Metin Bölümü:
····················

İtalya'da yayın yapan Marx21, Caspian Instute'nin Hakan Fidan analizini "Türk diplomasisinde yeni dönem: Hakan Fidan' başlığıyla okurlarına aktardı.
Caspian Instute'den Amur Gadzhiev'in yazısı şöyle:
"Mayıs 2023'te Türkiye'de olağan Cumhurbaşkanlığı ve Milletvekili seçimleri yapıldı ve Cumhurbaşkanı Recep Tayyip Erdoğan ve liderliğindeki siyasi koalisyon yine kazandı. Haziran ayında yeni bir hükümet kuruldu. Yeni kabinede Dışişleri Bakanlığı'nın başında hem silahlı kuvvetlerde hem de diplomasi alanında bilimsel ve pratik çalışma konusunda muazzam deneyime sahip olan Hakan Fidan vardı.

····················

Yapılacak Görevler:
[1] Hakan Fidan hakkındaki metne göre yeni hükümet hangi ayda kuruldu?
[2] Hakan Fidan hakkındaki metinde geçen "Haziran ayında yeni bir hükümet kuruldu." cümlesini İngilizceye çevirin.
[3] Hakan Fidan hakkındaki metinden, "Caspian Instute'den Amur" ifadesini içeren sözcüklerle açılıp "Hakan Fidan vardı." sözcükleriyle kapanan bölümü hiçbir değişiklik yapmadan yazın.

Toplanan Veriler:
····················

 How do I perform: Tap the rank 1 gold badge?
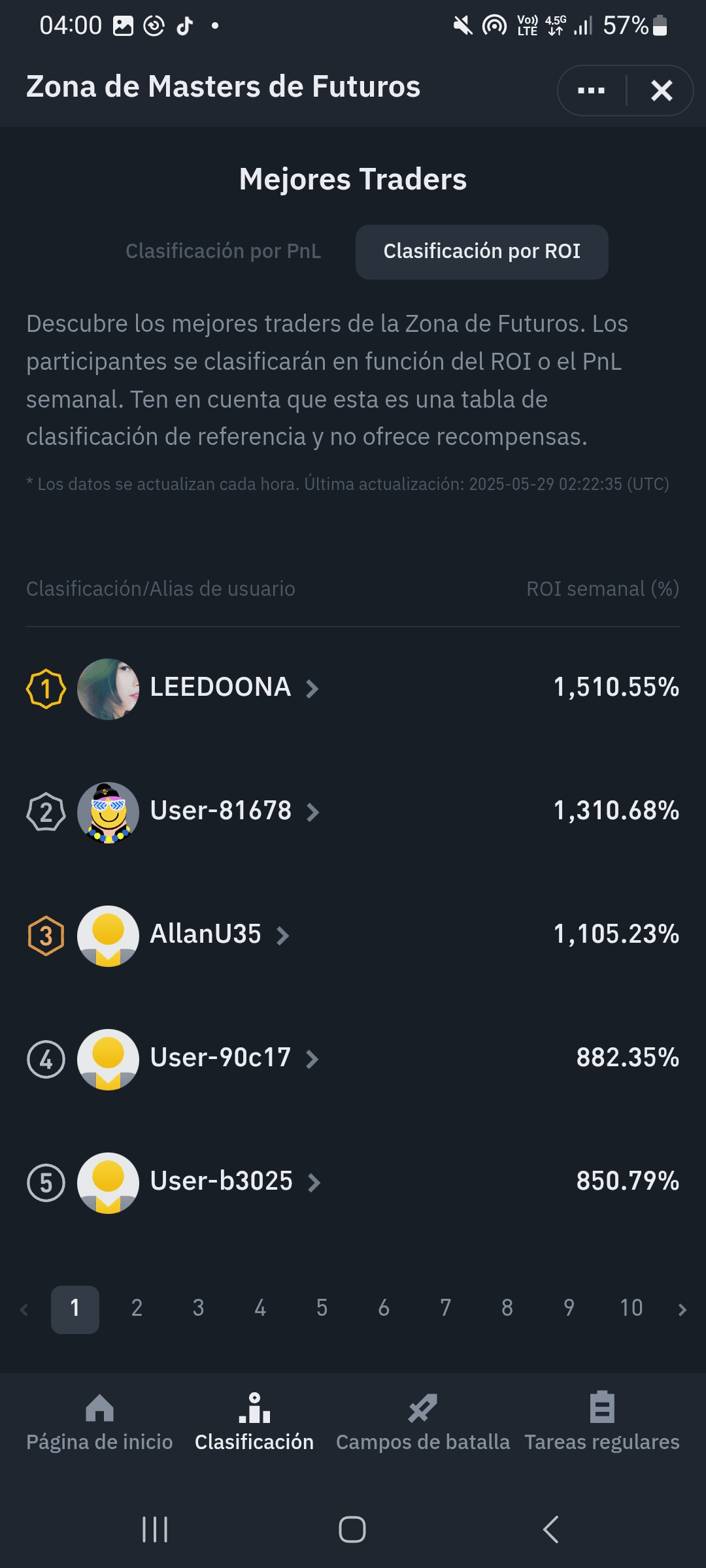tap(46, 689)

····················

Alıştırma Çözümleri:
[1] Haziran ayında.

[2] A new government was formed in June.

[3]
Caspian Instute'den Amur Gadzhiev'in yazısı şöyle:
"Mayıs 2023'te Türkiye'de olağan Cumhurbaşkanlığı ve Milletvekili seçimleri yapıldı ve Cumhurbaşkanı Recep Tayyip Erdoğan ve liderliğindeki siyasi koalisyon yine kazandı. Haziran ayında yeni bir hükümet kuruldu. Yeni kabinede Dışişleri Bakanlığı'nın başında hem silahlı kuvvetlerde hem de diplomasi alanında bilimsel ve pratik çalışma konusunda muazzam deneyime sahip olan Hakan Fidan vardı.